OpenMined/PSI

PSI Future Directions

Daniel-Liu-c0deb0t opened this issue · 7 comments

Welcome to the OpenMined Private Set Intersection repository! Thank you for your interest in contributing to the PSI project.

Description

The OpenMined PSI team works on the core C++ code for Private Set Intersection, which uses Bloom Filters and elliptic-curve Diffie-Hellman (ECDH). Additionally, we want to make our implementation accessible to downstream projects (like PyVertical), so we provide bindings in a variety of languages, from Go to Javascript.

Potential Avenues of Future Work

We are always looking forward to new contributors! Here are some potential areas where you could start contributing:

  • Unit and integration tests - help verify that our code is secure and reliable.
  • Documentation - help make our code more user-friendly. The documentation needs to be updated for the newly added Golomb Compressed Sets.
  • New language bindings - help make PSI more accessible. Currently, we are interested in Java bindings, and we need to update all bindings to handle Golomb Compressed Sets.
  • New features and algorithm improvements - any new features or improvements to our algorithm would be beneficial. There are many applications of Private Set Intersection, and implementing new applications is always welcome.

Feel free to expand on this issue with more ideas! Open a new issue or pull request to get feedback from other contributors.

Hey @Daniel-Liu-c0deb0t ,

The PyVertical team have been discussing some additional features.
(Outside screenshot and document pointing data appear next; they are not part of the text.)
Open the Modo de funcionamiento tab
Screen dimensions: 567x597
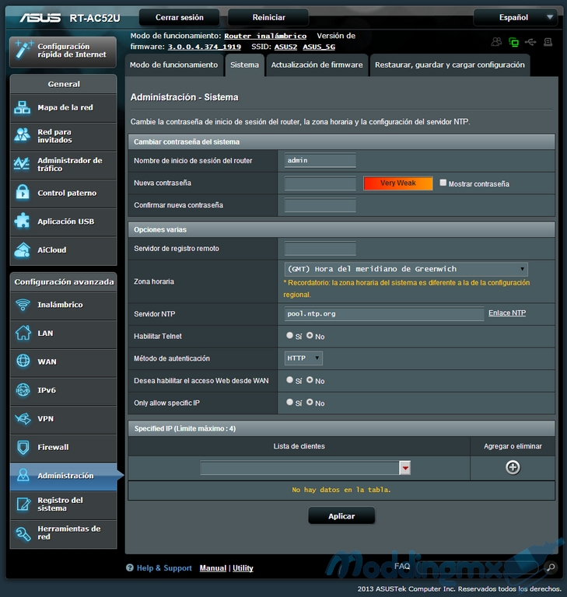[173, 65]
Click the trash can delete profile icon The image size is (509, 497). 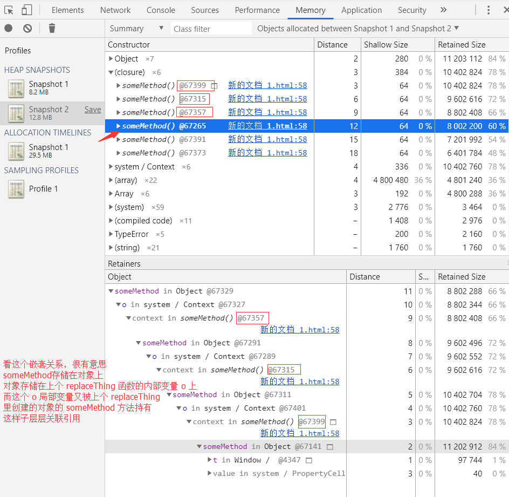52,29
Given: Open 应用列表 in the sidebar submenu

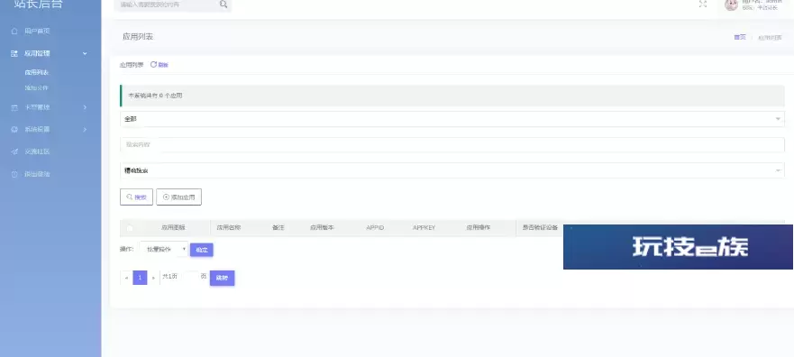Looking at the screenshot, I should pyautogui.click(x=36, y=72).
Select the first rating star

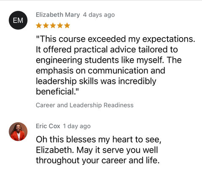(39, 25)
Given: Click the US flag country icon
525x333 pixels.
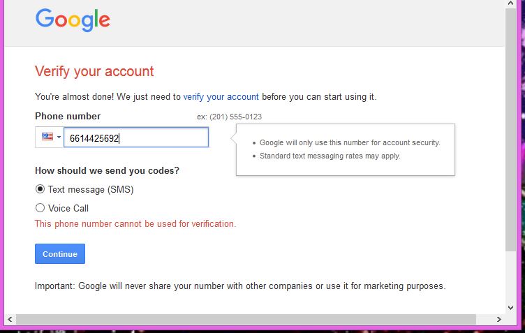Looking at the screenshot, I should (47, 138).
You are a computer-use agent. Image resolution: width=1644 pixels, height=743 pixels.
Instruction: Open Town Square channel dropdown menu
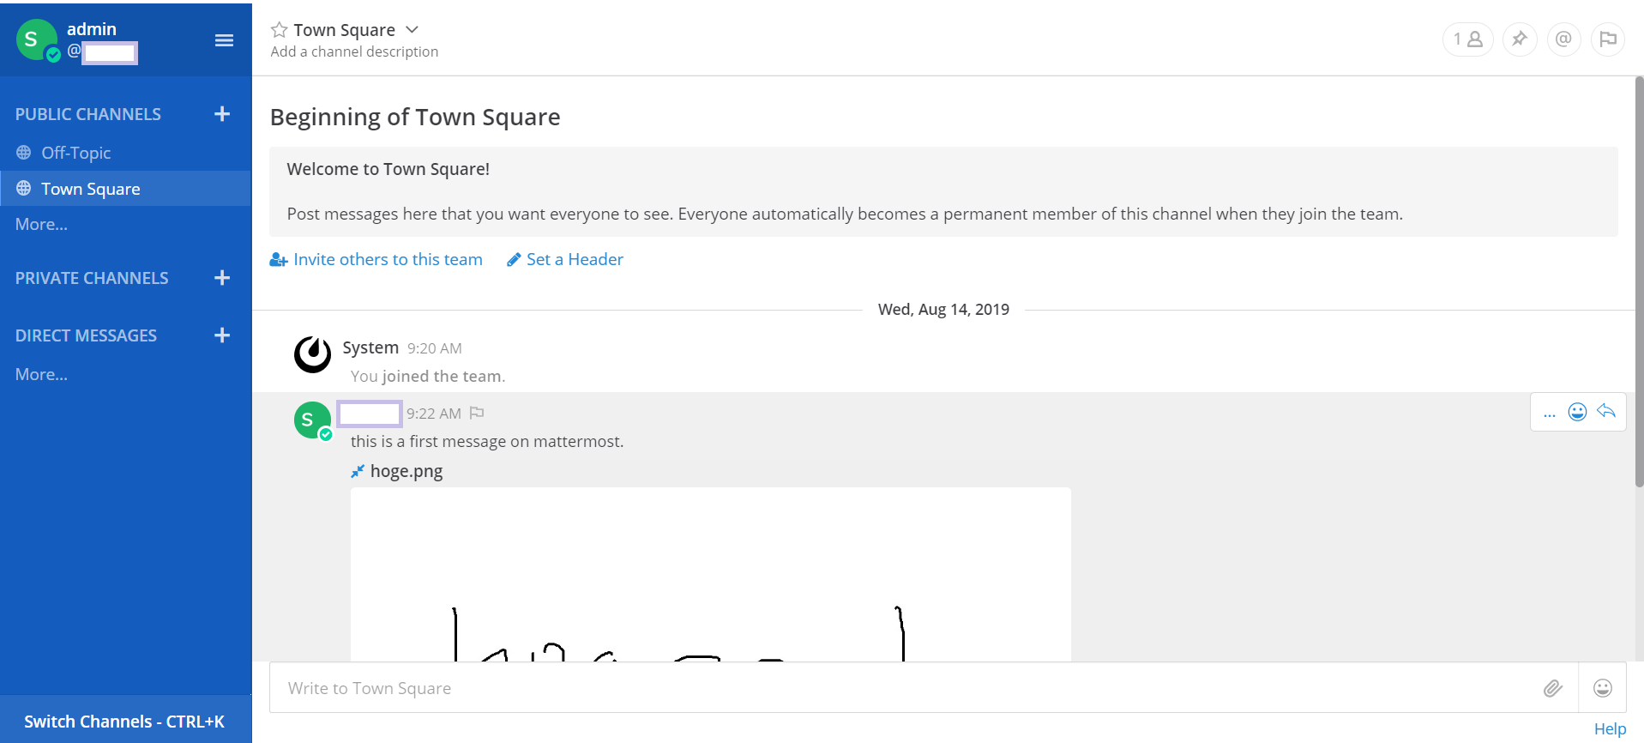pos(412,30)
We don't know if these are possible 😅

I'll briefly explain them here, but we can open separate issues or discuss on slack if we need to talk in more detail.

CC @H4LL @daler3

Multi-party PSI

Parties A, B, C have IDs and we want to find a global intersection. This can currently be achieved by having multiple 1-to-1 client/server relationships. Could we combine this into a single interaction?

Duet intermediary

Parties A and B have IDs. Party C doesn't have IDs, but is acting as the intermediary between A and B. Is there a way for B to orchestrate the intersection of A's and B's IDs without C having access to the data? This would be in executed in duet, so C would have access to pointers from A and B and the intersection code would be run by C

Tagging others who likely have more experience with PSI protocols: @s0l0ist @bcebere @schoppmp. They can probably give better answers than me.

With the current protocol, multi-party PSI with a single interaction is likely not possible, because each party has their own private keys that they encrypt their own set with.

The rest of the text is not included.